Mis piernas me fallan. Me siento, temblorosa, e intento encender un cigarrillo. De repente oigo unos contundentes golpes en la puerta del sótano que me aterran por completo. Sonido metálico. ¿Cómo puedo percibirlo tan claro? Están intentando forzar la entrada del garaje. Tengo que buscar algo para defenderme por si logran entrar, pero estoy torpe y sin ánimo. Qué desasosiego, es que ya no puedo más, me dan ganas de echarme a llorar, pero pienso en mi pequeño e intento coger fuerzas. Me levanto y camino con temerosa lentitud hacia el salón, en busca del atizador que tenemos bajo la chimenea.

Percibo pasos. Cada vez más cercanos. Han entrado. Siento pavor. Me paraliza. Vamos Rose, espabila. No me atrevo ni a girarme. Continúo y me agacho a coger el atizador cuando de repente las pisadas se acercan rápidamente y en una décima de segundo noto unos brazos que se me echan al cuello, gritando: ¡mami, mami! Giro levemente la cabeza, aún en cuclillas, y veo el amado rostro de mi hijo. Por fin, ¡lo han logrado! Me inunda un sentimiento de júbilo que hacía años que no sentía. Me abalanzo loca de alegría a besarlo cuando inconscientemente clavo mis dientes hasta lo más hondo de su pequeña garganta. Recibo un potente chorro de sangre al tiempo que  oigo retumbar mi nombre con un intenso y desgarrador alarido: ¡¡Rose!! Levanto velozmente la cabeza, con el sangrante trozo de cuello aún en mi boca e intento, al verlo, pronunciar el nombre de mi marido, pero solo emito un atronador gruñido. Una brutal patada en la cabeza me arrebata a Nathan y me revienta todas las vértebras cervicales.

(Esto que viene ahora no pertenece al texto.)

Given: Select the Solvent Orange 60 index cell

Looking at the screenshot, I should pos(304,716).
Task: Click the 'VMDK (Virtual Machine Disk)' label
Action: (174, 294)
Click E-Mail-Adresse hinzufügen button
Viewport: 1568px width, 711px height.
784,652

Al despertarme, sentada en una silla, percibo un desagradable olor, una mezcla de sangre y líquido postular. Siento miedo. Miedo y asco de mí misma. Estoy atada de pies y manos y mi marido me contempla desde el sofá, con el atizador sobre sus rodillas. No sé cuánto tiempo estuve inconsciente, pero mi hijo sigue ahí tumbado, inmóvil en un charco de sangre. Mi cabeza me baila sin control pero me concentro en esa sangre, roja, fresca y humeante. Algo me tapa la vista, es Edward que se acerca a mí, con los ojos enrojecidos. Ha llorado. No sé si por mí o por el pequeño. Quizá un poco por los tres, últimamente no atravesamos un buen momento; las exequias de mi madre, la mudanza, el colegio de Nathan, el nuevo trabajo de Eward como farmacéutico... Me saca de mi ensimismamiento verlo levantar el atizador con tal decisión que sé que sería mi fin, pero se lanza al sofá agarrado a una de sus piernas, aullando de dolor. ¡Bien, Nathan, ese es mi chico!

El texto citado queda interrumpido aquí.